First let's simplify given expression $$6*x*y = x^2*y + 9*y$$:

$$y*(x^2-6x+9)=0$$ --> $$y*(x-3)^2=0$$. Note here that we CAN NOT reduce this expression by $$y$$, as some of you did. Remember we are asked to determine the value of $$xy$$, and when reducing by $$y$$ you are assuming that $$y$$ doesn't equal to $$0$$. We don't know that.

Next: we can conclude that either $$x=3$$ or/and $$y=0$$. Which means that $$xy$$ equals to 0, when y=0 and x any value (including 3), OR $$xy=3*y$$ when y is not equal to zero, and x=3.

(1) $$y-x=3$$. If y is not 0, x must be 3 and y-x to be 3, y must be 6. In this case $$xy=18$$. But if y=0 then x=-3 and $$xy=0$$. Two possible scenarios. Not sufficient.

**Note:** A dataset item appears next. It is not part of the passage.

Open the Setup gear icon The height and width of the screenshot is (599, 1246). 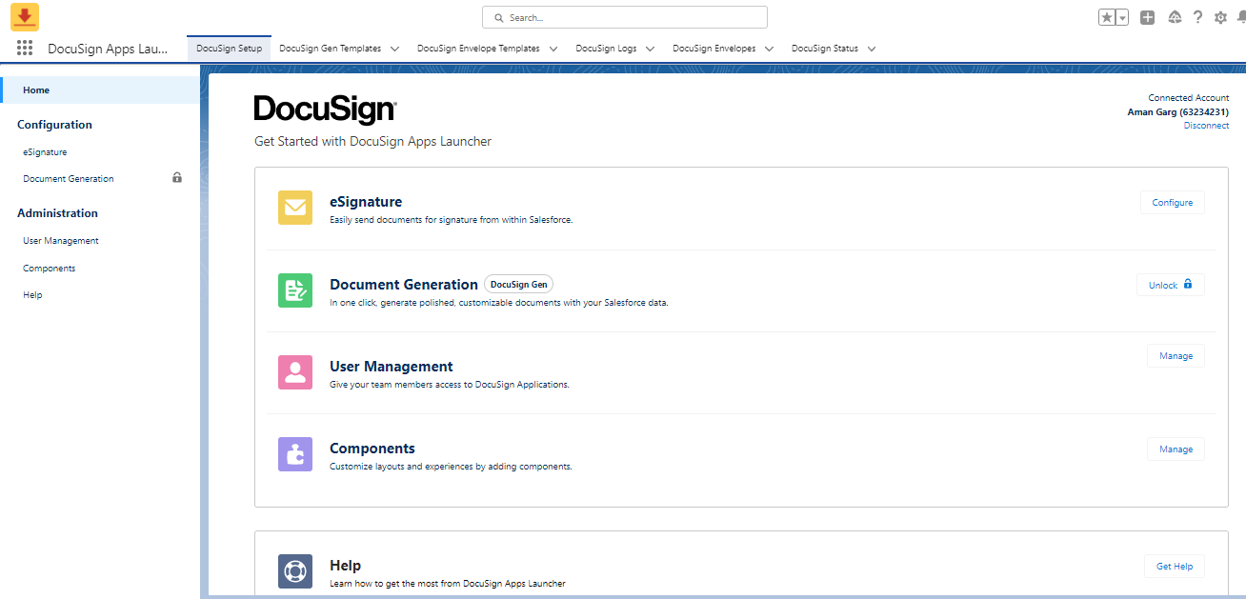pyautogui.click(x=1220, y=17)
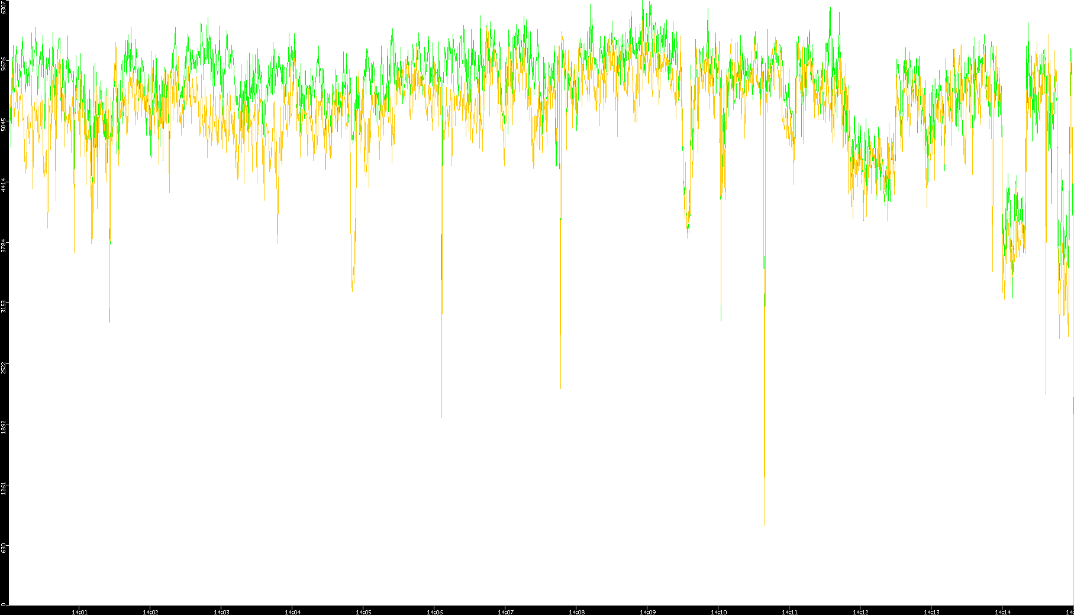The height and width of the screenshot is (615, 1074).
Task: Select the 14:09 time axis label
Action: tap(647, 612)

(2) $$x^3<0$$. x is negative, hence x is not equals to 3, hence y must be 0. So, xy=0. Sufficient.

This one was quite tricky and was solved incorrectly by all of you.

Never reduce equation by variable (or expression with variable), if you are not certain that variable (or expression with variable) doesn't equal to zero. We can not divide by zero.

Never multiply (or reduce) inequality by variable (or expression with variable) if you don't know the sign of it or are not certain that variable (or expression with variable) doesn't equal to zero.

would you think this is a 700+ question?

Hi Bunuel,

Can you please comment if my approach is correct?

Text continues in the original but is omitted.